Not so clever for a Kate Bush single, nor an English A-level. But no less true for any of that.
So, now I have a problem. I’ve been badgered to show due allegiance to all things bakery at the Lakeland Cake of the Year competition down Windermere way, in two weeks time.
Not so much an invitation, more a shaming exercise, I fear.
There’s distinct impression of a ‘be there or be in the bad books’ summons.
And under those circumstances, it’s probably an offer I could refuse only should I be prepared to find a horse’s head in my bed. And I’m not quite ready for that.
The competing cakes will have an Olympics theme, they say.

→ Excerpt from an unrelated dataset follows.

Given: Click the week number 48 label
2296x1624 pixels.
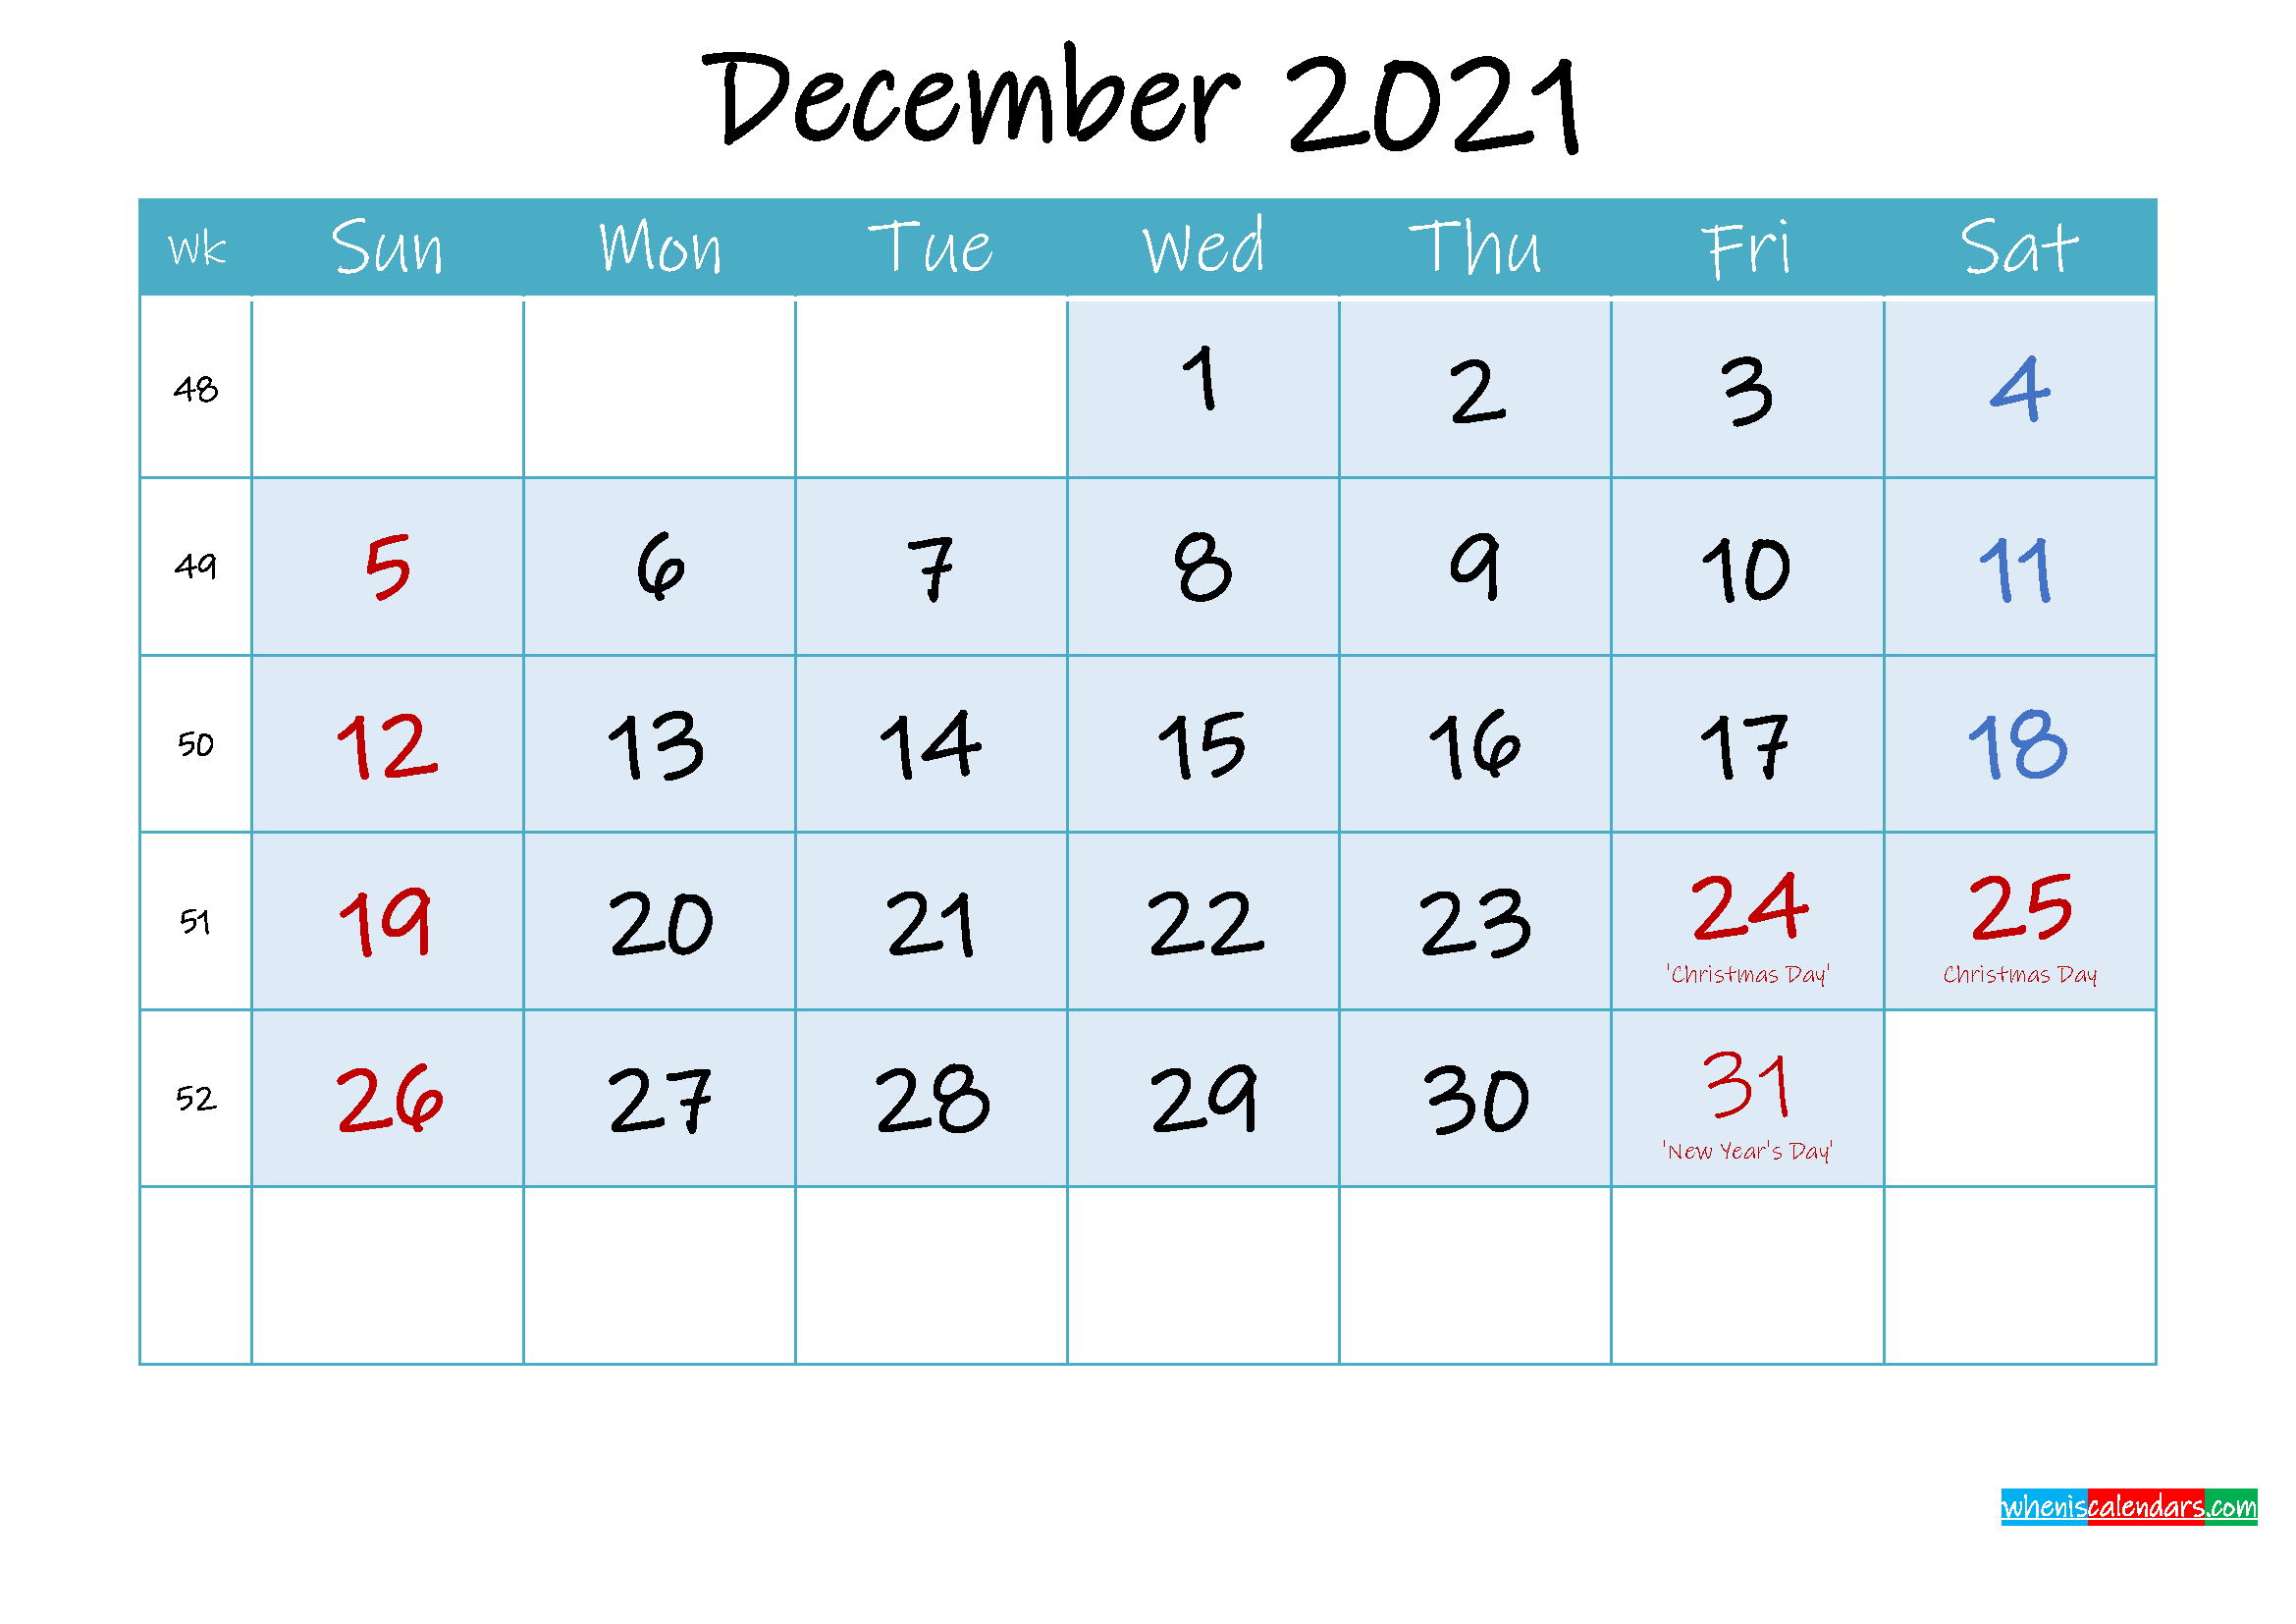Looking at the screenshot, I should point(196,385).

And I don’t think they mean like a sprinter at the end of his race – soggy, sunk and exhausted.
That’s ambitious. To theme a cake is awfully clever. I saw it on the Great British Bake Off on TV this week. Really difficult.
The best I ever managed in domestic science class was a fat queen theme. Victoria sponge sandwich, stuffed to bursting with whipped cream and jam.
A bit sad, just like the old widowed monarch.
I was so chuffed, I shared my cake generously with the lads from the boys’ school on the top deck of the bus home – hoping to impress David Chapman, on whom I had a dizzying crush.
By the time it reached the tea table, it was no more than a mess of sticky crumbs in a tin.
And David Chapman hadn’t even looked at me. Though he had deigned to accept a slice.
From a distance.
Passed to him by his friend.
Still, all was well that ended well.
Mum discovered a Birds Eye frozen equivalent in the corner shop fridge shortly after.
It was almost as good as mine had been – but colder.
Since then head has ruled heart in all time and emotion dilemmas.
Two key lessons were learned that day: Why bake when you can buy? Never trust a man with his fingers in your cake tin.
That’s probably not something to be mentioned safely at the Lakeland Cake of the Year Competition.
My guess is these Cumbrian bakers will have perfected their art sufficiently to make Nigella Lawson want to ditch her piping nozzles.
As for me, I don’t own cake tins, never buy flour, use my sieve to drain peas and my wooden spoons to stir sauce for pasta. One of them was handy for potting geraniums.
So, you see where I’m coming from. Me and cakes? It’ll end in tiers (sorry).
But, in the interests of necessary – nay, compulsory – embrace of Cumbrian cake obsession, I must face my demons, own up to shortcomings, promise to do better and go to the erm, cake thing... putting the bus business behind me.
As an aside, I might mention I ran into David Chapman at a Christening do some years ago. He’d married a domestic goddess renowned for her culinary skills and was popping a mini sausage roll into his mouth as I said hello.
“I used to have a huge crush on you at school,” I said.
I prefer to assume he was too polite to speak with his mouth full.
Isn’t it always true that the skills you lack are precisely the ones you should have tried harder to acquire?
Clearly, I should have offered him a slice of my game pie on the bus that day.
Though I say so myself, my game pie was sensational.